If a syscall returns BF_STATUS_FAILURE_UNKNOWN, it should be assumed that either an unexpected error has occurred, or a hardware exception has occurred. In either case, the following are the expectations that an extension can make about any given syscall:
Any syscall that creates a resource like bf_vm_op_create_vm, bf_vm_op_create_vp and bf_vm_op_create_vs will leave the internal state of the microkernel the way it was prior to an error. This includes if a hardware exception occurs while attempting to execute the syscall (excluding exceptions like a Machine Check which are unrecoverable by design). It is up to the extension to determine how to proceed. For example, if the extension is implementing guest support and a creation fails for whatever reason, the extension may choose to stop everything, or it may choose to continue the execution of any existing virtual machines and simply fail to create a new one.
Resource destruction is way more complicated than resource creation. When we create a resource we are simply taking a clean, unused resource and assigning it so the hardest part about creation is resource starvation. Destruction on the other hand has the following conditions that we need to handle:
- Attempting to destroy resources that were never created or cannot be created. For example, if you attempt to destroy a resource that you never created in the first place, destroying a resource that is above the max allowed, or is invalid.
- Attempting to destroy a resource that is still in use.
In both cases, we need to ensure the microkernel can continue execution without getting into a corrupt state.
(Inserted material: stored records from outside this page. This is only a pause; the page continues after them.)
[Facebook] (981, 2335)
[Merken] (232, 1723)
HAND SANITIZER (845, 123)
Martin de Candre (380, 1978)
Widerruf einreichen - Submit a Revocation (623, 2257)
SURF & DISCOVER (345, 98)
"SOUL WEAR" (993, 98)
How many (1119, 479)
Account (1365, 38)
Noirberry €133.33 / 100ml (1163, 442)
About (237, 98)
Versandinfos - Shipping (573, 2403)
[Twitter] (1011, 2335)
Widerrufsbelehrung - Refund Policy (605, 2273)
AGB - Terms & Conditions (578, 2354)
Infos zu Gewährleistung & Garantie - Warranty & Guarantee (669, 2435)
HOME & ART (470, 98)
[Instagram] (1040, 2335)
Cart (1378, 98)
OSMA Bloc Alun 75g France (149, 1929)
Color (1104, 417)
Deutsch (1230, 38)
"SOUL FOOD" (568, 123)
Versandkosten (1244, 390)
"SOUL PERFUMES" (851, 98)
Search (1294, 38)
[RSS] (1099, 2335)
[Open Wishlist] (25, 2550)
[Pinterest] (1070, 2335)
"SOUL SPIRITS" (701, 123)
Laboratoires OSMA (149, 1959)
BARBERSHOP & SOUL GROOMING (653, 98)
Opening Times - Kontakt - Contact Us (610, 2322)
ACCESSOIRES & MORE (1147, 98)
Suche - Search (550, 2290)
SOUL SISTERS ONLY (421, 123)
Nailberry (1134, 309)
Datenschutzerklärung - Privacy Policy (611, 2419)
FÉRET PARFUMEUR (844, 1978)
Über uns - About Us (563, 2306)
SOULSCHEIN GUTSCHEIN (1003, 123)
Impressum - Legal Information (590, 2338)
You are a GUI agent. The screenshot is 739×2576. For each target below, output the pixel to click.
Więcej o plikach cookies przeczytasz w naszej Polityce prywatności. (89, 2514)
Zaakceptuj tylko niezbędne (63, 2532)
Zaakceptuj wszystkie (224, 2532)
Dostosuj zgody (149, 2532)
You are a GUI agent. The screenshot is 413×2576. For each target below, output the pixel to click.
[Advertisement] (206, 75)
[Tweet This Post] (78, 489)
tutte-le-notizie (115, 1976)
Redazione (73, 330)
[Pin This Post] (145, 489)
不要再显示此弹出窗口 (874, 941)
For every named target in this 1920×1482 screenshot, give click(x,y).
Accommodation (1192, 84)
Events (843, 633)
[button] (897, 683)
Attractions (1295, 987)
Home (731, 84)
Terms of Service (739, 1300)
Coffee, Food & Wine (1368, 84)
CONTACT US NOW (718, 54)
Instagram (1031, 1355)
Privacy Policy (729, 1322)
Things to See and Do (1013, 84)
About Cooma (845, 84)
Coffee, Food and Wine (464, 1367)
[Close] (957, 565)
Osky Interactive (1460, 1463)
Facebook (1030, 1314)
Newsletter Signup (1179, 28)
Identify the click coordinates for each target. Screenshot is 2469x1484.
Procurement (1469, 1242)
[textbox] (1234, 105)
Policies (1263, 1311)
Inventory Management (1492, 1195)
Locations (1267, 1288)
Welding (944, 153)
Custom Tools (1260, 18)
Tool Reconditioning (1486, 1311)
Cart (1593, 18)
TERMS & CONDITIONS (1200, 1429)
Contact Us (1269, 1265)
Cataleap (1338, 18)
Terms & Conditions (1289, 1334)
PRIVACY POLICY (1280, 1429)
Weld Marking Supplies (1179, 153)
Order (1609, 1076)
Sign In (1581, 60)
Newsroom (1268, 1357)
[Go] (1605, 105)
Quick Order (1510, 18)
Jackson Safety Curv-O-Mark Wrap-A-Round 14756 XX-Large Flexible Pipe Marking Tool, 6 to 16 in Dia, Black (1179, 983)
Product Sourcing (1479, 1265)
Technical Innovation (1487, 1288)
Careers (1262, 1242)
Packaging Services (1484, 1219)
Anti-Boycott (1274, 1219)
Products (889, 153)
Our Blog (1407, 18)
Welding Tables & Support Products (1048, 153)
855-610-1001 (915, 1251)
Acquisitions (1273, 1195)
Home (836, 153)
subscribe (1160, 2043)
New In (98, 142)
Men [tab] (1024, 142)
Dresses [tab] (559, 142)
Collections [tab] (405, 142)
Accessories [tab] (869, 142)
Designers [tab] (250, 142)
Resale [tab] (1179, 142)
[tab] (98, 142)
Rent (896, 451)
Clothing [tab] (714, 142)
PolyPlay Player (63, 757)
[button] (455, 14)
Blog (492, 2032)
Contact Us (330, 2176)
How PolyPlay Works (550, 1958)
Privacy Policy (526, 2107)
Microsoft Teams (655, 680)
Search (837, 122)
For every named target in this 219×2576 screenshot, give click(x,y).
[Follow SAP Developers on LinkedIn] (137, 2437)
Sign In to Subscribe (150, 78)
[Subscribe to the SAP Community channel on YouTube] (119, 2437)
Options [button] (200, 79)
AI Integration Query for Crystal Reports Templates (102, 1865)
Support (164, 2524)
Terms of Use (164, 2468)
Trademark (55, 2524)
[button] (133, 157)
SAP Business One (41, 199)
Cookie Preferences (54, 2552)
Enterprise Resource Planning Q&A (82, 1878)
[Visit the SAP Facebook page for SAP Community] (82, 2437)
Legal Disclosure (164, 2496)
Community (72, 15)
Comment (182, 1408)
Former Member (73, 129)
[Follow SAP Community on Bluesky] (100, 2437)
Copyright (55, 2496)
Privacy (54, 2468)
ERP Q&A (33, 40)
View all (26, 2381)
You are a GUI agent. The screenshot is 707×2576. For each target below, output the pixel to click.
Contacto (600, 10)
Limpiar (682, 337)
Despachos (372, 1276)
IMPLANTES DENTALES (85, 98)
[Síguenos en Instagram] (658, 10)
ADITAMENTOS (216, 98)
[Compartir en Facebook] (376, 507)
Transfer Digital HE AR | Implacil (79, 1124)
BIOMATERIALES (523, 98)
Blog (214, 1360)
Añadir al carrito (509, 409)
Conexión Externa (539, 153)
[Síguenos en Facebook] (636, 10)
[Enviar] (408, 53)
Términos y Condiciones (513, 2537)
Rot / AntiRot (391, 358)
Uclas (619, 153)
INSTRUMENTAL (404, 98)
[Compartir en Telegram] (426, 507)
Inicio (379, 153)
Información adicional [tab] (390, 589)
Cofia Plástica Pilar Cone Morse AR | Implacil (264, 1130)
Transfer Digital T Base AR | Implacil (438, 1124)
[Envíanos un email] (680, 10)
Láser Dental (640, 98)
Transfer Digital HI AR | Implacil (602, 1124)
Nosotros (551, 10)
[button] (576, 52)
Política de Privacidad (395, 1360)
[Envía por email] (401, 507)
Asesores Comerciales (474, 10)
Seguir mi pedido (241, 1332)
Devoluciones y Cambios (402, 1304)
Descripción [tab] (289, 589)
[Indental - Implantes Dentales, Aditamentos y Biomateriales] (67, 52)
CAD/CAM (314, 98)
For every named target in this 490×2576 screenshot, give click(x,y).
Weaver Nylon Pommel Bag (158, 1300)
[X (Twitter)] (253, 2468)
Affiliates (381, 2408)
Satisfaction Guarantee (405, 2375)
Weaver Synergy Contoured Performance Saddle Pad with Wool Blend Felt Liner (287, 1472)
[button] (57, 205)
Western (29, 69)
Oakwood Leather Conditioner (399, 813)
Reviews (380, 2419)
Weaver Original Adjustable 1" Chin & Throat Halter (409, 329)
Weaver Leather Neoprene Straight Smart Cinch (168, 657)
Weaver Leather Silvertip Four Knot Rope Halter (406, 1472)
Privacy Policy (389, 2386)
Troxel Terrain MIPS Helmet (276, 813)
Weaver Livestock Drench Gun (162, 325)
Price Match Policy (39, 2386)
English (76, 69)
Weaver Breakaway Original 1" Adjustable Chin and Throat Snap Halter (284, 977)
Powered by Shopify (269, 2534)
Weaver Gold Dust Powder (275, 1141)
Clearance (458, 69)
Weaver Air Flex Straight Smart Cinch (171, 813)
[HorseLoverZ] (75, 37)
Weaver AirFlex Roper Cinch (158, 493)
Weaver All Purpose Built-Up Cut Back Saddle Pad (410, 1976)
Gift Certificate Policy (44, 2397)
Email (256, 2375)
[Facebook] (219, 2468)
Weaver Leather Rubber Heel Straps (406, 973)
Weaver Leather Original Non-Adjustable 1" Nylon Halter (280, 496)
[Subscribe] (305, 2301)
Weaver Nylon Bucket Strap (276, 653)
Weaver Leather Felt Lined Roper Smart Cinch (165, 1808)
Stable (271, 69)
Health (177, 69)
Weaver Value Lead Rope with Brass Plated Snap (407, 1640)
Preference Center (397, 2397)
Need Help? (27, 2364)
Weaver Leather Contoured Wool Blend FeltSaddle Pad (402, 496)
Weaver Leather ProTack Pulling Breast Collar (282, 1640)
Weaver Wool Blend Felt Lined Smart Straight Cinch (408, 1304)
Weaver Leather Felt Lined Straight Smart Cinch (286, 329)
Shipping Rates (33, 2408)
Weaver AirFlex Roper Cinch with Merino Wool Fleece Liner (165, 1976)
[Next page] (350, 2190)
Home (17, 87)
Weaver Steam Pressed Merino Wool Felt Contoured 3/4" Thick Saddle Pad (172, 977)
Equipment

Any attempt to destroy a resource that was never created or cannot be created will just output an error and move on as there is no state to reverse. If an extension attempts to destroy a resource that is still in use, the extension would be creating a use-after-free bug. Most kernels would just allow the userspace application to crash, become corrupt, etc, but since this is a hypervisor, we need to try to survive this case. To handle this, the microkernel will mark the resource as a "Zombie".
A zombie resource is any resource that is still in use that an extension tried to destroy. When this happens, the microkernel will not allow the resource to be used. What this means is that any attempt to make a syscall using the ID of a zombied resource will fail. To understand why, think about free() with a memory address that is still in use. Once an extension makes the decision to free a resource, it should never, ever try to use it. The microkernel's job is not to magically allow a freed resource to still be usable, but instead to ensure that it doesn't crash while an extension is in this state.
A zombie resource cannot be recovered. For example, if an extension tries to destroy a resource that is still in use, and then realizes it should ensure all other resources are removed first and no longer in use, it cannot then turn around and destroy the zombie resource to get it back. Once a resource is destroyed, it is destroyed. The zombie status is used by the microkernel to say that the resource has been leaked, don't touch it because we don't know how to proceed safely with it. Again, a the zombie status is not about magically providing a means for the extension to do really bad things. It is about providing a means to prevent the hypervisor from crashing which is what would normally happen if a use-after-free bug occurs.